Mr Liveris, who acts as an informal manufacturing adviser to US President Donald Trump, told the round-table meeting in Washington that his company, Dow, wanted to invest in Australia "but needs a restoration of a competitive and reliable energy market".

To this end, he said Dow supported the NEG and called on the federal and state governments "to get on and adopt it".

"It is the best method for ending uncertainty and encouraging investment," he said, according to a version of his comments provided to The Australian Financial Review.

He suggested that the leaders of the respective states ask US state governors, who also were in Washington over the weekend and who have onshore gas in their states, "to tell them why banning gas exploration, gas development and fracking is voodooism not science and is costing jobs, growth and industry".

The same terminology will be used by federal Resources Minister Matt Canavan at a gas conference in Sydney on Wednesday as warns the east coast market will become even tighter if new supplies aren't developed in the next decade.

Senator Canavan will call for state and territory governments to end their "voodoo science" on gas, illustrated through unscientific bans, and say Australia's "free run" in north Asian LNG markets is about to come to an end amid increasing competition from the US.

The Australian Competition and Consumer Commission is expected to deliver a similar message at the conference.

The NEG, conceived by the Turnbull government late last year, is regarded as the last opportunity for bipartisanship on national energy policy, which has split the major parties for almost a decade.

It would mandate both reliability standards and emissions reductions targets for energy retailers.

Retailers would decide themselves what mix of energy to use to both cut emissions and meet reliability standards under which they must be able to provide a set percentage of reliable, or dispatchable power.

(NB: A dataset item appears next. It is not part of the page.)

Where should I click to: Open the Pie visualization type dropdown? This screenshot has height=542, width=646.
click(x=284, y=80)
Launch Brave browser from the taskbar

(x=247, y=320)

This would support gas, coal and renewable energy that has back-up or battery storage.

Federal Labor has not dismissed the policy outright, but has indicated it would push for a higher emissions reductions target.

All the states and territories except South Australia are prepared to negotiate. The government believes SA will come to the table after its state election on March 17.

Federal Energy Minister Josh Frydenberg told the Coalition party room meeting on Tuesday the plan remained to have the states and territories sign up at a special Council of Australian Governments meeting in April and to secure the passage of legislation before the end of the year.

Mr Liveris' warning over energy policy paralysis is shared by others in business and puts energy with the company tax rate as what business regards as key hurdles to investment.

But Labor leader Bill Shorten told his caucus on Tuesday that he was unswayed by arguments from CEOs who were in Washington and saw firsthand the sugar hit created by the Trump corporate tax cuts.

"Mr Turnbull has had a giddy time in America, catching up with President Trump. He seems to be quite taken by Trump-onomics," he said.

"He met Mr Trump and then he was so excited about corporate tax cuts he said: We must go down the American path, we must follow President Trump's lead.

"Whilst there are many things to admire about the US ... we do not want an American-style wages system in this country."

Meanwhile, the government will release its own numbers on Wednesday, saying Labor's policies will increase the personal tax burden over the next 10 years by $164 billion.

"On average, Labor's $164 billion in higher taxes over the medium term means that every Australian man, woman, and child will pay the equivalent of more than $6000 in higher taxes," the analysis says.

The analysis includes only tax hikes so far announced by Labor. These are increasing the top marginal tax rate to 49.5 per cent, curbing negative gearing, increasing capital gains tax for investors by 50 per cent, increasing taxes on trusts and limiting deductions for managing tax affairs.